Garcinia microcarpa

Scientific classification
- Kingdom: Plantae
- Clade: Tracheophytes
- Clade: Angiosperms
- Clade: Eudicots
- Clade: Rosids
- Order: Malpighiales
- Family: Clusiaceae
- Genus: Garcinia
- Species: G. microcarpa
- Binomial name: Garcinia microcarpa Pierre

= Garcinia microcarpa =

- Genus: Garcinia
- Species: microcarpa
- Authority: Pierre

Species of flowering plant

Garcinia microcarpa, also known as kandis hutan, is a species of flowering plant, a dioecious understorey fruit tree in the mangosteen family, that is native to Southeast Asia.

==Description==
The tree grows to 10–20 m in height, with a 5–10 m bole, oozing yellowish latex when cut.

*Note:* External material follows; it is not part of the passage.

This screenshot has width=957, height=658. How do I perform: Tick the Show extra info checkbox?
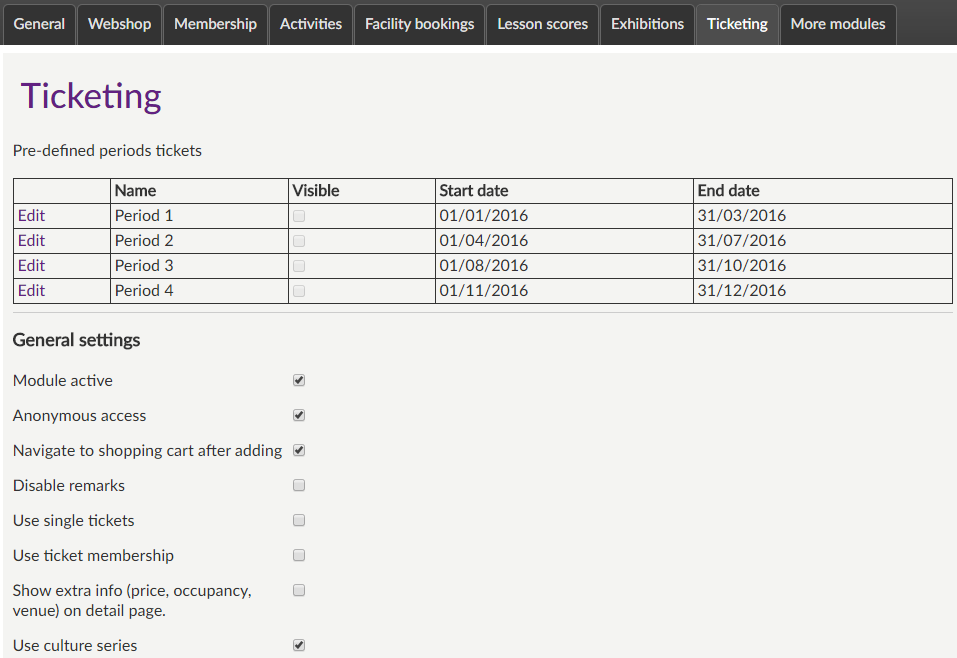pos(299,591)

The smooth oval leaves are 12–18 cm long by 6–8 cm wide. The inflorescences occur along the branches. The fruits are round berries, 3–3.5 cm by2.3–2.5 cm in diameter; the epicarp is greenish with pale brown patches, with white latex, enclosing 6–8 cream-coloured seeds covered with a translucent, sweet and edible arillode.

==Distribution and habitat==
The species is endemic to Borneo, where it is found in Sabah and Sarawak in lowland and hill mixed dipterocarp forest up to an elevation of 900 m.